The main limitation of this study was the scarce scientific evidence on the antifungal efficacy of this natural resource in the field of oral health. So, it is difficult to discuss the similarities and differences between studies.20 This is probably since this natural resource is a plant native to the high Andean zones of South America, which makes it difficult to carry out studies in other continents. Another limitation was that only the antifungal efficacy against one strain (C. albicans) was evaluated; it would be useful to evaluate other fungi. In this way, the spectrum of action of Muña could be broadened.

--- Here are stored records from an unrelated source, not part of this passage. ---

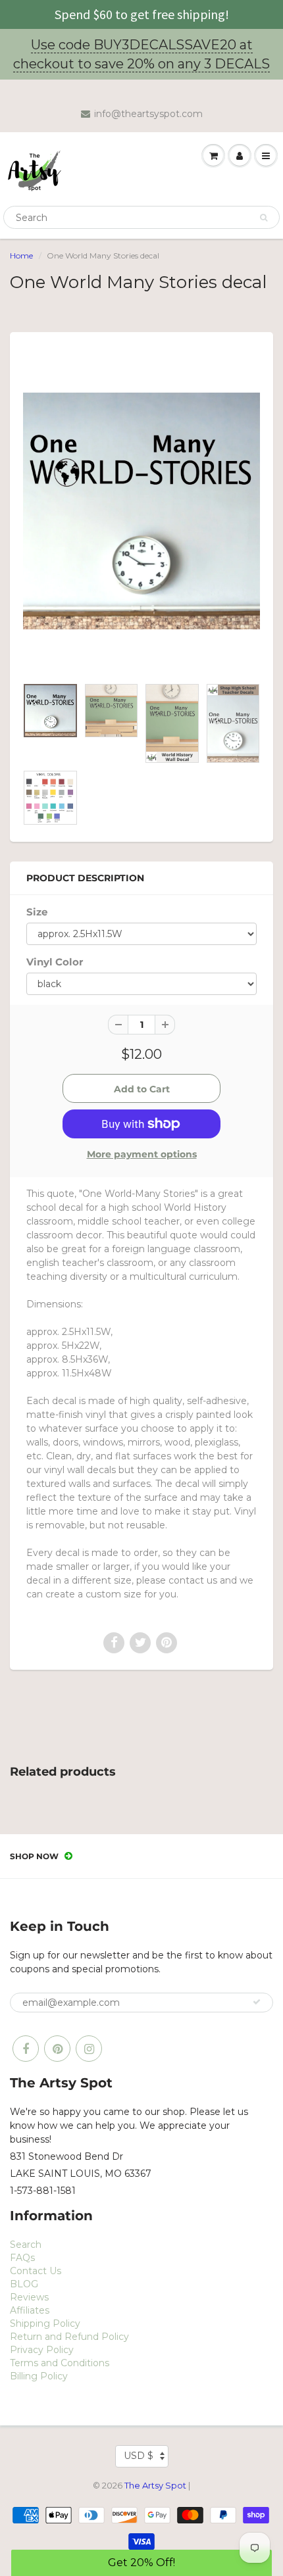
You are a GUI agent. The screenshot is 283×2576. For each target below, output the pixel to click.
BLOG (24, 2284)
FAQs (22, 2258)
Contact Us (35, 2271)
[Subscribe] (256, 2001)
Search (25, 2244)
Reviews (29, 2297)
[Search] (263, 217)
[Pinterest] (57, 2048)
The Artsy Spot (155, 2485)
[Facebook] (26, 2048)
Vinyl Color (54, 962)
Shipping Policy (45, 2323)
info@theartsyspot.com (148, 114)
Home (21, 255)
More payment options (142, 1154)
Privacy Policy (42, 2350)
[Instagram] (89, 2048)
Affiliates (29, 2310)
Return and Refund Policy (69, 2337)
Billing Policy (39, 2376)
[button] (141, 2563)
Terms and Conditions (59, 2363)
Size (36, 912)
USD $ (138, 2456)
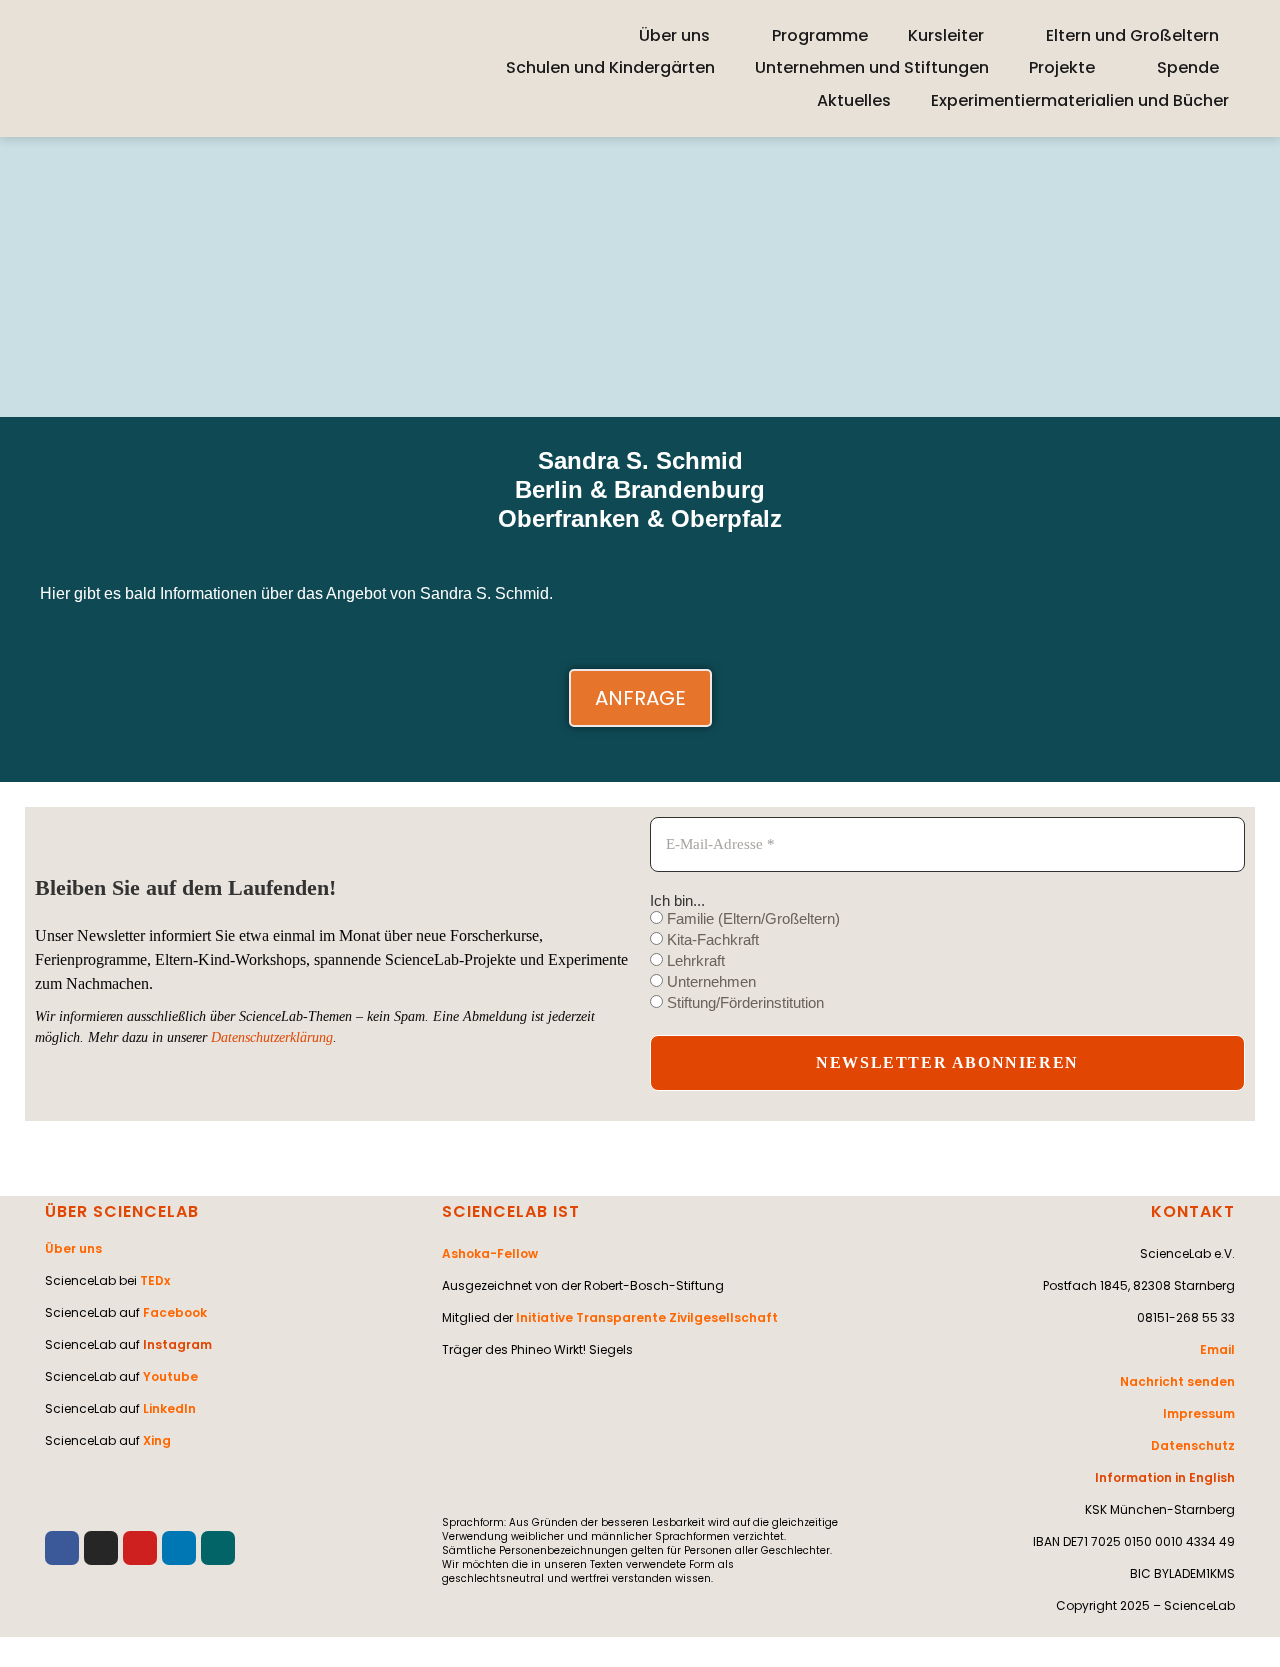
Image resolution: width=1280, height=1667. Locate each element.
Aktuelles (854, 100)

The future direction of this study is its contribution to scientific knowledge. By demonstrating the antifungal efficacy of M. mollis, our findings allow us to consider this plant a natural source with antifungal potential and thus apply it in the future as an accessible therapeutic alternative to treat C. albicans infections.

CONCLUSION

All concentrations of MEO were effective against C. albicans; but the pure concentration (MEO 100%) showed the highest antifungal efficacy among the experimental groups. However, fluconazole presented greater efficacy, and these differences were statistically significant.

ACKNOWLEDGMENTS

The authors wish to thank the Universidad Federico Villarreal and the Universidad San Ignacio de Loyola for their constant support in the preparation and revision of this manuscript.